The ideal LOS in RR for patients suffering substance use disorders is not well defined. Early research on CUD demonstrated that an LOS in RR less than 90 days was associated with relapse and readmission to RR.28 On the other hand, a more recent study evaluated veterans undergoing treatment in RR for various substance use disorders and found that LOS was not associated with improved outcomes.32 The patients treated with NAC in our sample stayed on average 8.5 days longer in RR compared with controls. While the use of NAC may have contributed to the longer LOS we observed, a variety of other factors may also explain this finding. Whether to discharge a patient from RR can be a complex decision that involves weighing risks and benefits and may involve input from the patient, his or her loved ones, and members of the treatment team. Any desire for reintegration into the community must be weighed against the risk that premature discharge may have on potential relapse, psychiatric decompensation, and/or readmission. Still, it is interesting that the patients treated with NAC in our sample stayed longer in RR, compared with controls, therefore extending the duration of their treatment. Patients treated with NAC also appeared to have more severe CUD, which may have warranted longer treatment time in RR and would also explain the difference in LOS observed. Owing to the retrospective nature of this study, we were not able to assess whether this extended stay had any impact on more meaningful patient outcomes such as time until relapse, readmission, or negative urine toxicology.

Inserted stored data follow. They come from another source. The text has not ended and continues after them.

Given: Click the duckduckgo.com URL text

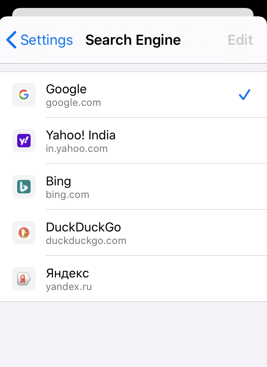Looking at the screenshot, I should pyautogui.click(x=86, y=241).
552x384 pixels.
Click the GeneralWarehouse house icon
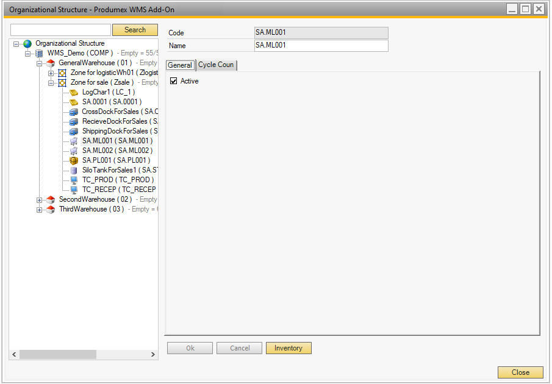click(51, 63)
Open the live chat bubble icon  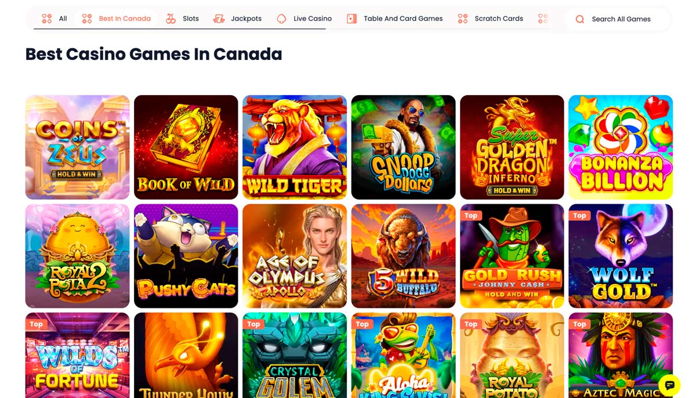coord(669,385)

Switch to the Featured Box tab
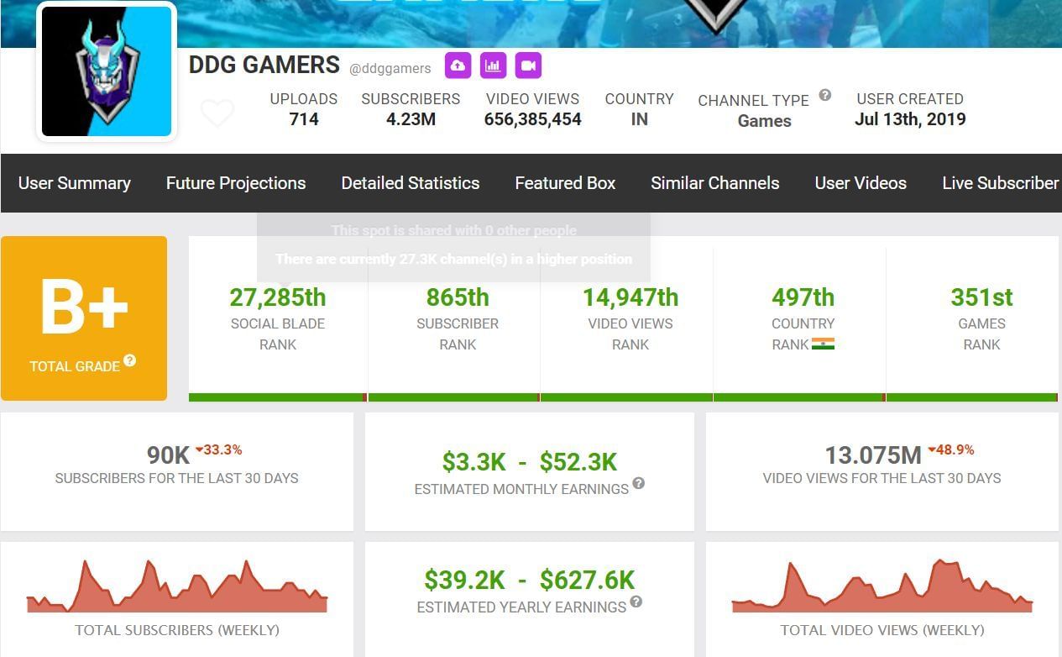pos(564,182)
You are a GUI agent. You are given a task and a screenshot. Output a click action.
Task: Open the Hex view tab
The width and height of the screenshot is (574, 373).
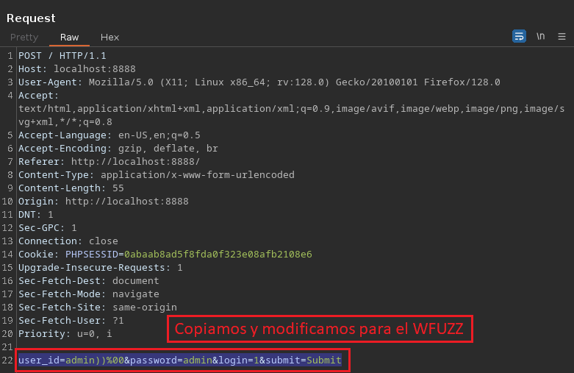coord(110,37)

This study was limited by its retrospective nature, small sample size, use of proxy outcome measures that are open to multiple lines of interpretation, and potential for bias and confounding. The 5 individuals excluded from our analysis could have unknown consequences on the validity of our findings. Also, there were significant intergroup differences in daily cocaine use, smoking as preferred method of use, prior psychiatric hospitalization, OUD, and daily cannabis use, and the impact of these differences on our findings was not directly evaluated. Due to data limitations, we were unable to assess medication adherence or the number of appointments involved in the calculation of OTA. The nature of discharge planning at this RR treatment program also limits the generalizability of our findings about LOS.
In this study, treatment with 1200 mg NAC given orally twice a day did not improve adherence to outpatient treatment appointments or craving severity but may have helped promote a longer LOS in RR for individuals with CUD. NAC also appears to be prescribed to individuals with more severe CUD.

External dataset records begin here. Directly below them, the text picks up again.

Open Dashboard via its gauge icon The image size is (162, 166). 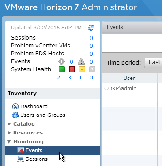tap(15, 106)
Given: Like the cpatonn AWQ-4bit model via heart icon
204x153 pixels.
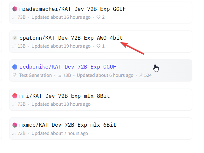Looking at the screenshot, I should (x=99, y=46).
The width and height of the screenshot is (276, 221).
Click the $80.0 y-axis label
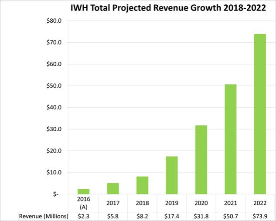pyautogui.click(x=56, y=20)
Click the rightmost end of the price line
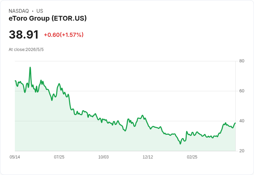The image size is (254, 175). pyautogui.click(x=235, y=123)
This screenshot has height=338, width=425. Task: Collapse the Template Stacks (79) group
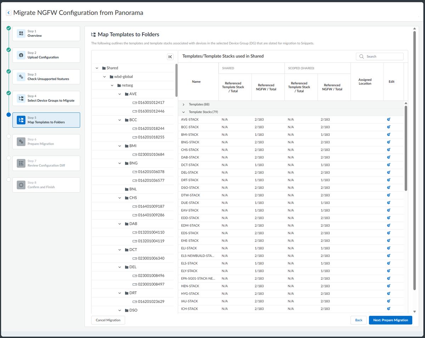(x=183, y=112)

Future studies should continue to evaluate NAC's impact on various aspects of treatment in CUD. Convergent evidence supports NAC's potential as a treatment for CUD, and although efficacy is not clear, clinical value may still exist in areas yet to be determined by investigators. If NAC continues to be used as an adjuvant for CUD, this use should be evaluated to improve the quality of care delivered. Larger more-controlled studies are warranted to further evaluate the role of NAC in the treatment of CUD.